Although the data below holds other lines too, output only those from the line with "You are a GUI" up to and including the line with "Task: Click the Glide slider handle", exactly as they appear.

TASK MATERIAL
-- -- --
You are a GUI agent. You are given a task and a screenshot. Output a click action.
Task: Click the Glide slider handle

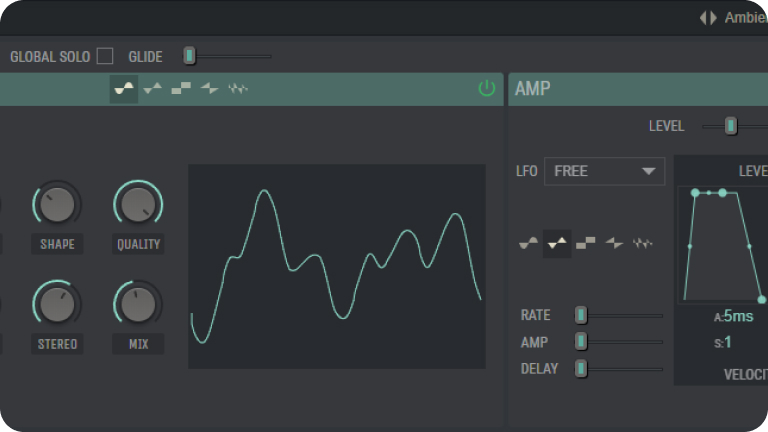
-- -- --
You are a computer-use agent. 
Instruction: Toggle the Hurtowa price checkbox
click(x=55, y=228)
-- -- --
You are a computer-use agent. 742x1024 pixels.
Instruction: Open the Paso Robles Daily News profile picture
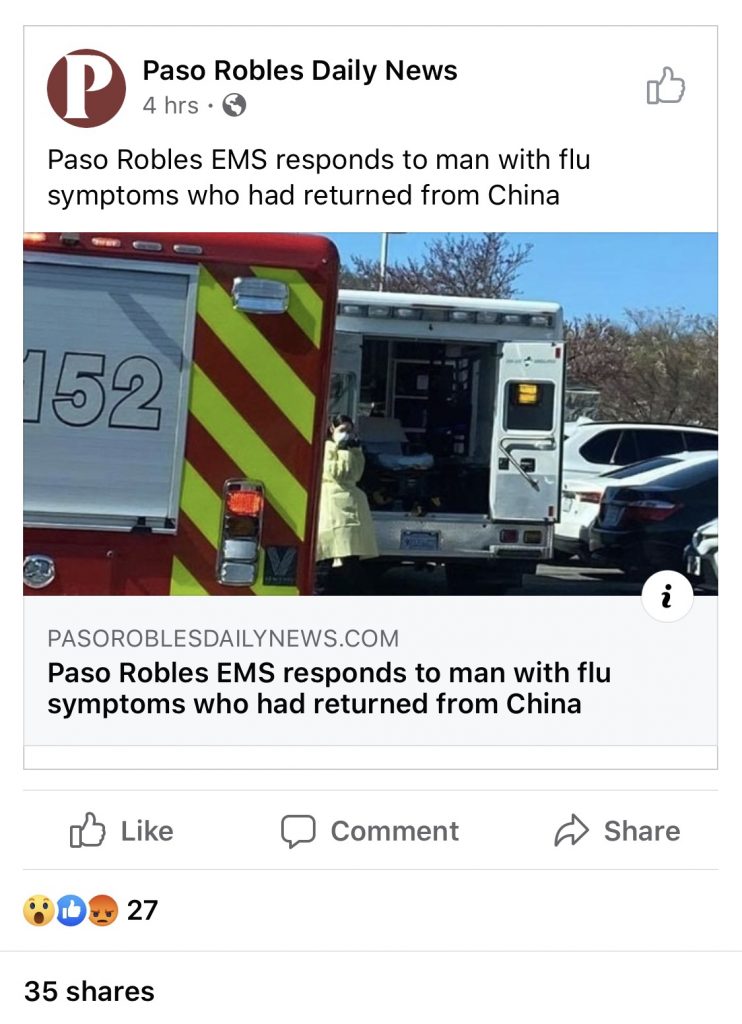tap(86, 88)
-- -- --
RESULT BELOW
You are a GUI agent. You are given a task and a screenshot. Output a click action.
Task: Click the Glide slider handle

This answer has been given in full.